Positively and Negatively Regulating Kinases Are Conditionally Revealed in Arabidopsis Guard Cells
Interestingly, in guard cells of Arabidopsis abi1 mutants, ABA activation of anion channels can be restored by the simultaneous application of protein kinase inhibitors (Pei et al. 1997 ). Similarly, in transgenic tobacco expressing abi1-1, ABA-induced stomatal closure and regulation of potassium channels can be restored by the application of the protein kinase inhibitor staurosporine (0.5 µM; Armstrong et al. 1995 ). These data lead to a model in which additional, negatively regulating kinases also function in the ABA signal transduction cascade close to the abi1 phosphatase. Surprisingly, simultaneous treatment of wild-type Arabidopsis guard cells with ABA and 2 µM K-252a did not inhibit the ABA activation of anion channels (Pei et al. 1997 ; Figure 7A), whereas in this study, Ca²+-dependent anion channel activation was inhibited after preincubation with kinase inhibitors (Figure 5H and Figure 5I). To analyze further the apparent counteracting effects of kinase inhibitors, wild-type guard cells were treated with ABA after a 30-min preincubation with 2 µM K-252a. Under these conditions, ABA activation of anion channels was inhibited (n = 10; Y. Murata and J.I. Schroeder, unpublished data). These data indicate that pharmacological modification of both positively and negatively regulating kinases can depend not only on the mutant background but also perhaps on the relative timing of kinase inhibitor and ABA application and on the concentration (staurosporine) of kinase inhibitors. Taken together, these data indicate a complex phosphorylation cascade in ABA signaling with both positively and negatively regulating kinases and phosphatases.

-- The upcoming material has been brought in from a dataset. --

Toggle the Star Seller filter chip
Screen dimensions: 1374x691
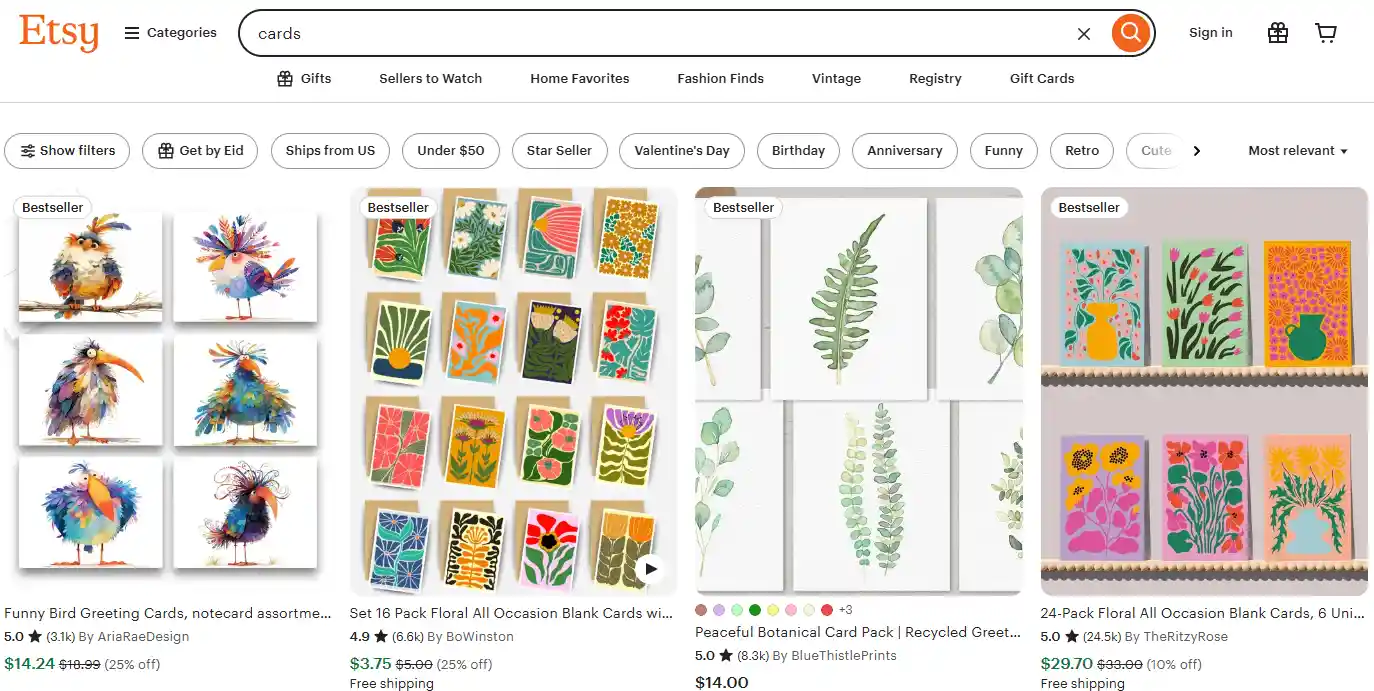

This study shows that the final steps in Ca²+- and kinase-dependent activation of anion channels are not disrupted by abi1 and abi2 mutations. Further research is necessary to identify the discussed kinases and phosphatases at the biochemical and molecular genetic levels to understand fully their interactions in ABA signaling.

Conclusions and Working Model
New data presented here allow us to present a simple model for the positioning of [Ca²+]_cyt, abi1 and abi2 phosphatases, anion channels, and positively regulating kinases in the portion of the ABA signal transduction network in Arabidopsis guard cells that leads to stomatal closure (Figure 8). ABA can lead to an increase in [Ca²+]_cyt via activation of multiple calcium influx and/or release pathways. [Ca²+]_cyt elevations, in turn, act via a signaling cascade involving positively regulating kinase(s) to activate S-type anion channels that mediate anion efflux. Anion efflux depolarizes the plasma membrane potential, leading to activation of outwardly rectifying K⁺ channels, K⁺ loss, and hence, stomatal closure. The abi1 and abi2 phosphatases act upstream of or at the level of certain ABA-induced [Ca²+]_cyt elevation mechanisms because the mutant abi1 and abi2 proteins severely reduce [Ca²+]_cyt increases. Increases in [Ca²+]_ext that raise [Ca²+]_cyt result in stomatal closure in both the wild type and the abi1 and abi2 mutants by activating processes downstream of [Ca²+]_cyt and thus bypass the point of action of these mutations in the stomatal closing pathway. Furthermore, ABA may also activate the anion channel and induce stomatal closing by a parallel pathway (Allan et al. 1994 ; Grabov et al. 1997 ). Note that kinase inhibitors may deactivate both positively and negatively regulating kinases, giving rise to conditional responses. Further analysis of ABA signaling in Arabidopsis mutants by the combined study of [Ca²+]_cyt changes, ion channel regulation, and stomatal movements will lead to further functional dissection of early guard cell signal transduction cascades.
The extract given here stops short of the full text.